The great American author Willa Cather once said, "Too much information can be deadening." What my kid's call "TMI" is a common public ailment with today's technology-driven communications. And it can be fatal for boards of directors who need enough information to ask the right questions of management and make reasoned decisions, but who can quickly lose sight of the important issues if inundated with too much minutiae.

This challenge to know how much information is enough has been particularly acute for the directors of large banking organizations who have been hit with a raft of new regulations since the 2008 financial crisis. Bank supervisors have--justifiably- looked to governing boards to make sure regulatory concerns are addressed in a timely way. Yet I hear from many large bank board directors, particularly in the United States, that they are overwhelmed by the sheer weight and complexity of regulatory matters addressed to them by bank examiners.

To its credit, the Federal Reserve Board proposed guidance last August to more clearly distinguish supervisory expectations for boards from those of senior management.

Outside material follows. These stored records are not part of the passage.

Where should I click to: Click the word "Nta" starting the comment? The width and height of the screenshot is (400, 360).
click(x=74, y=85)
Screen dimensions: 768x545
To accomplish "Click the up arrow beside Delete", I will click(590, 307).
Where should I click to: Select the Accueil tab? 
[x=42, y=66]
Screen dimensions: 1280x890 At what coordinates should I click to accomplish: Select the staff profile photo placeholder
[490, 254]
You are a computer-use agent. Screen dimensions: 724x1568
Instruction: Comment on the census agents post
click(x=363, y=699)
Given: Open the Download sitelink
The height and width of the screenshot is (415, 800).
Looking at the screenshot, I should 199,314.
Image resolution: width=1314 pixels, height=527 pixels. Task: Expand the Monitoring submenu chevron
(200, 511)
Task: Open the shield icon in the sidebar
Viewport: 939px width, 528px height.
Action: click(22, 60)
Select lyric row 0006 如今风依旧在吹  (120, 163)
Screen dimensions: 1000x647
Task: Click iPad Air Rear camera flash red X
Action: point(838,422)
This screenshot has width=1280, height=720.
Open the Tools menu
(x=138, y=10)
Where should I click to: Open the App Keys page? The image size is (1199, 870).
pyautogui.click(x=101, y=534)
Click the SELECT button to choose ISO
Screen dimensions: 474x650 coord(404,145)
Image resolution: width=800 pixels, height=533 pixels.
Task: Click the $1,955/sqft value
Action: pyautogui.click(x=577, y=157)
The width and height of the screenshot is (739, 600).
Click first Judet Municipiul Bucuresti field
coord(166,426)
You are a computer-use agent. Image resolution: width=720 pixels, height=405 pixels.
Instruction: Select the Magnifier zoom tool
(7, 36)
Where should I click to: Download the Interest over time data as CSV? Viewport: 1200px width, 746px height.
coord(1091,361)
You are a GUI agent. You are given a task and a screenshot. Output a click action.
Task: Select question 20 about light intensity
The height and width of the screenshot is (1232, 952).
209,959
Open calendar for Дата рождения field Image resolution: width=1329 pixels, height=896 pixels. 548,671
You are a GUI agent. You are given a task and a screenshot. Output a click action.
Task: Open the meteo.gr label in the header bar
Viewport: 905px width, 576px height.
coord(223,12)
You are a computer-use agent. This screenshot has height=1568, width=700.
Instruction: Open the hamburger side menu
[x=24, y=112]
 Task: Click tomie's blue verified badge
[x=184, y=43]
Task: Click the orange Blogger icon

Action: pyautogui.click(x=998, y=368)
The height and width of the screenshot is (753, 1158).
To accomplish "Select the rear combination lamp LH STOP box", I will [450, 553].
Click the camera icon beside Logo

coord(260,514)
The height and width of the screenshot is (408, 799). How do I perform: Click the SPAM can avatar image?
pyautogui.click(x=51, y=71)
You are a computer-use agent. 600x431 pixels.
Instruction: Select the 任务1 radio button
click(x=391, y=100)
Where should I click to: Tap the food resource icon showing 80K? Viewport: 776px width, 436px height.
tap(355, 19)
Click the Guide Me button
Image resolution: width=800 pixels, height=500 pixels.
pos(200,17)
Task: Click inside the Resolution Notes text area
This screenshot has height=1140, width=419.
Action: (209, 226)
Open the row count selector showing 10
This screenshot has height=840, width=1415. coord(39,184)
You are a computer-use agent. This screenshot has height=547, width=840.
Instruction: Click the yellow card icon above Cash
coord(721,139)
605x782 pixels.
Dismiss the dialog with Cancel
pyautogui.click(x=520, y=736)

I applaud this effort which Fed Chair-nominee Jerome Powell describes as intended "to enable directors to spend less board time on routine matters and more on core board responsibilities." Importantly, Chair-nominee Powell has clarified that while supervisory matters will now be addressed to management, boards will receive copies of examination and inspection reports so they can hold management accountable for remediation. The Fed has struck a good balance in this guidance, which should be welcome relief to beleaguered bank directors.

Sheila Bair was chair of the U.S. Federal...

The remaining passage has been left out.